Clauses are essentially "mini-contracts" which contain verification logic, and are composed together to form
a contract. With appropriate design, they can be made to be reusable, for example issuing contract state objects is
generally the same for all fungible contracts, so a single issuance clause can be shared. This cuts down on scope for
error, and improves consistency of behaviour.
Clauses can be composed of subclauses, either to combine clauses in different ways, or to apply specialised clauses.
In the case of commercial paper, we have a "Grouping" outermost clause, which will contain the "Issue", "Move" and
"Redeem" clauses. The result is a contract that looks something like this:
1. Group input and output states together, and then apply the following clauses on each group:
a. If an Issue command is present, run appropriate tests and end processing this group.
b. If a Move command is present, run appropriate tests and end processing this group.
c. If a Redeem command is present, run appropriate tests and end processing this group.
Commercial paper class
----------------------
First we need to change the class from implementing ``Contract``, to extend ``ClauseVerifier``. This is an abstract
class which provides a verify() function for us, and requires we provide a property (``clauses``) for the clauses to test,
and a function (``extractCommands``) to extract the applicable commands from the transaction. This is important because
``ClauseVerifier`` checks that no commands applicable to the contract are left unprocessed at the end. The following
examples are trimmed to the modified class definition and added elements, for brevity:
.. container:: codeset
.. sourcecode:: kotlin
class CommercialPaper : ClauseVerifier {
override val legalContractReference: SecureHash = SecureHash.sha256("https://en.wikipedia.org/wiki/Commercial_paper");
override val clauses: List<SingleClause>
get() = throw UnsupportedOperationException("not implemented")

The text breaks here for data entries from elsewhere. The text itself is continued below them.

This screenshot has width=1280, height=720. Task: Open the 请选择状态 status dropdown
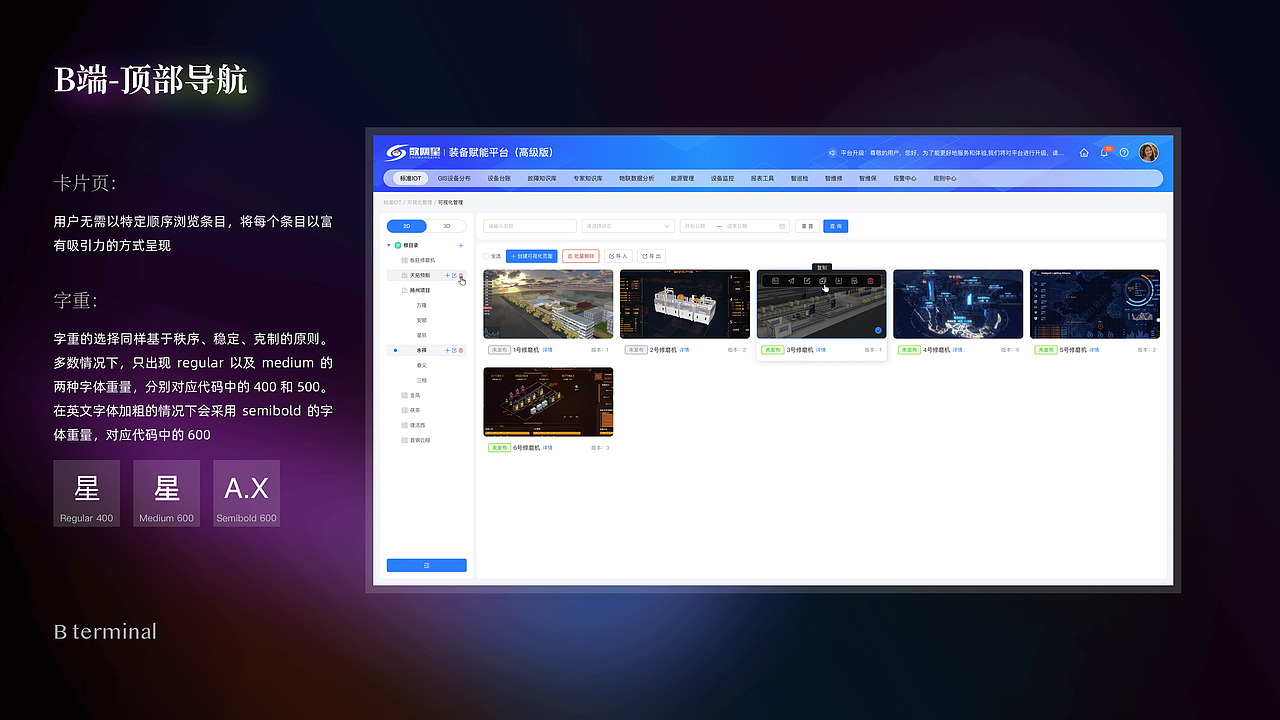628,226
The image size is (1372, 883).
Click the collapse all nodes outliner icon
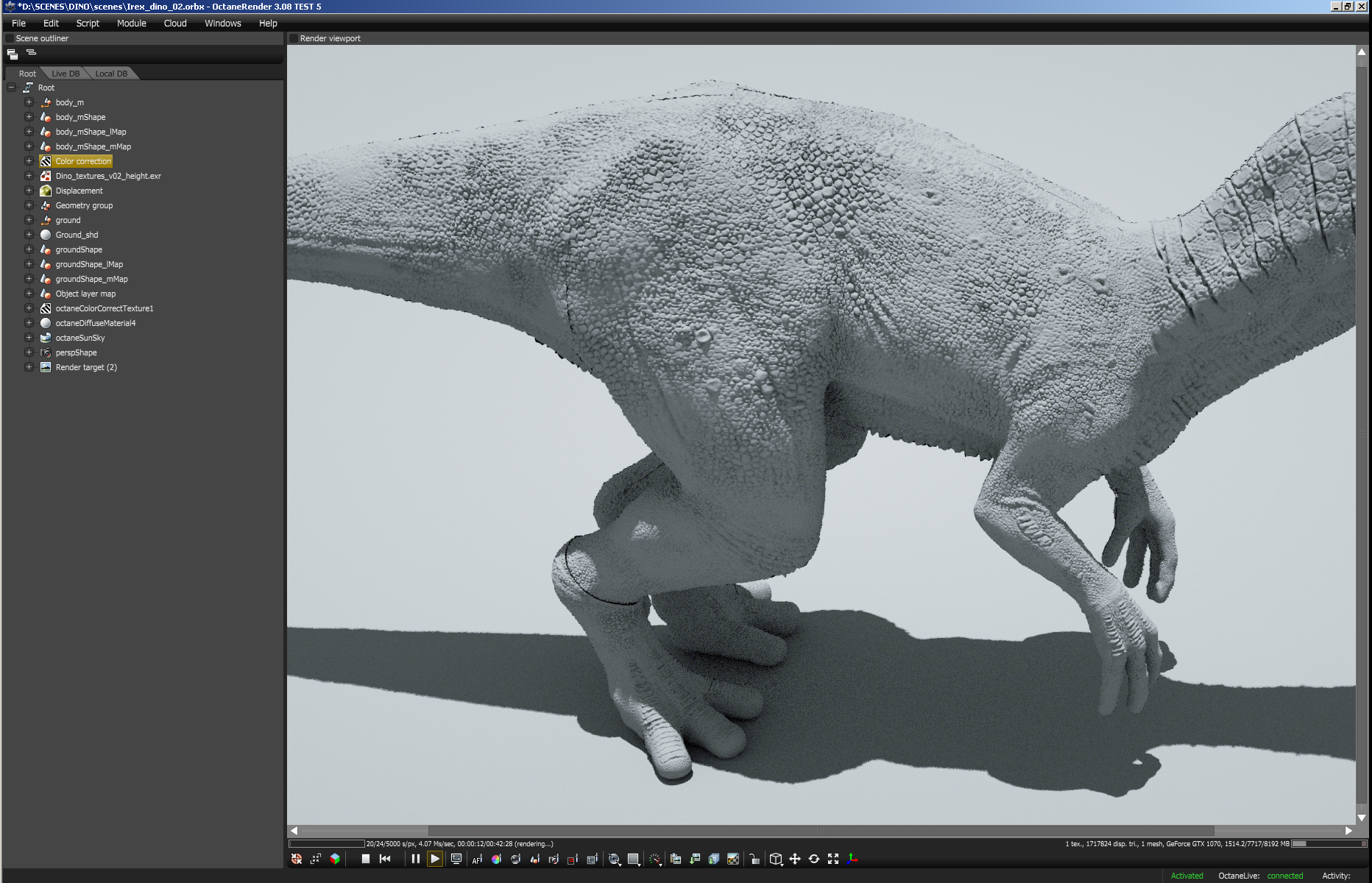click(x=31, y=53)
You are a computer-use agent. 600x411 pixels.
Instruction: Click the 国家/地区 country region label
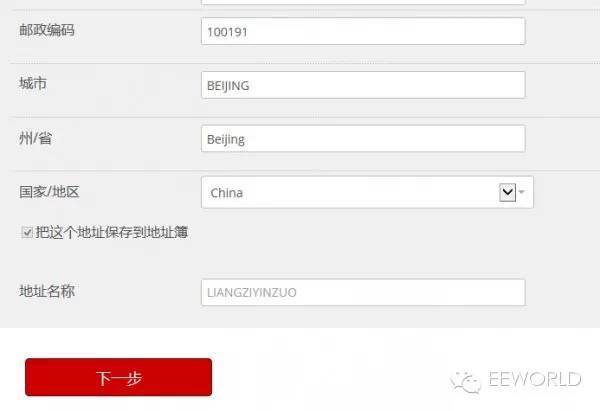click(x=49, y=192)
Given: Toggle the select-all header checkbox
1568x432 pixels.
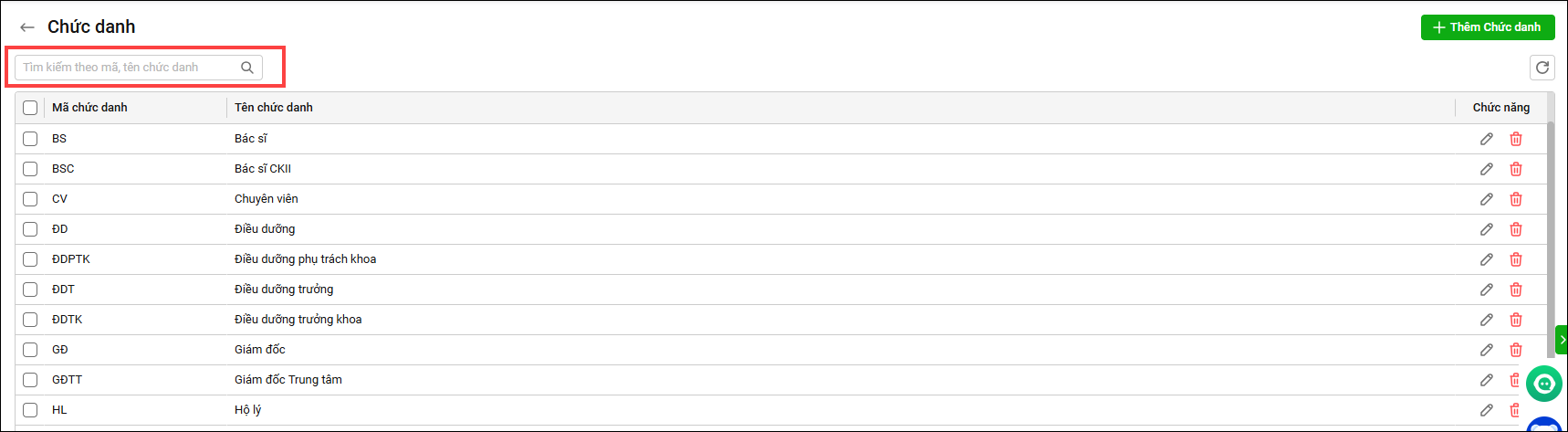Looking at the screenshot, I should click(x=30, y=108).
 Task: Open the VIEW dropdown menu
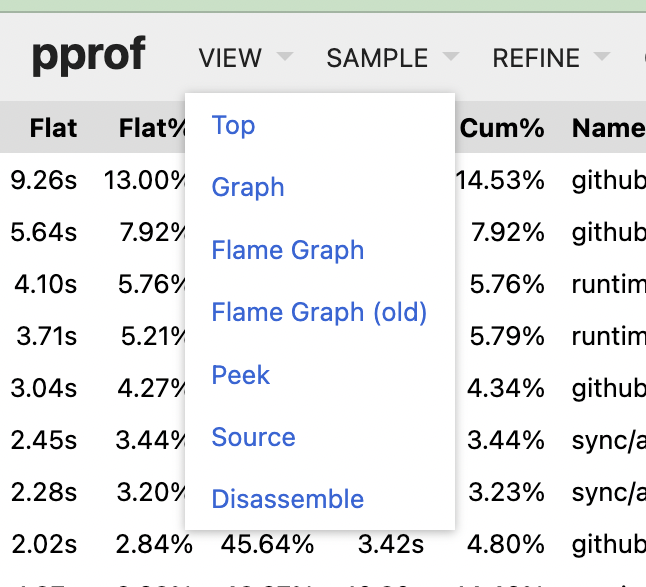[246, 57]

override fun extractCommands(tx: TransactionForContract): List<AuthenticatedObject<CommandData>>
= tx.commands.select<Commands>()
.. sourcecode:: java
public class CommercialPaper implements Contract {
@Override
public SecureHash getLegalContractReference() {
return SecureHash.Companion.sha256("https://en.wikipedia.org/wiki/Commercial_paper");
}
@Override
public List<SingleClause> getClauses() {
throw UnsupportedOperationException("not implemented");
}
@Override
public Collection<AuthenticatedObject<CommandData>> extractCommands(@NotNull TransactionForContract tx) {
return tx.getCommands()
.stream()
.filter((AuthenticatedObject<CommandData> command) -> { return command.getValue() instanceof Commands; })
.collect(Collectors.toList());
}
Clauses
-------
We'll tackle the inner clauses that contain the bulk of the verification logic, first, and the clause which handles
grouping of input/output states later. The inner clauses need to implement the ``GroupClause`` interface, which defines
the verify() function, and properties for key information on how the clause is processed. These properties specify the
command(s) which must be present in order for the clause to be matched, and what to do after processing the clause
depending on whether it was matched or not.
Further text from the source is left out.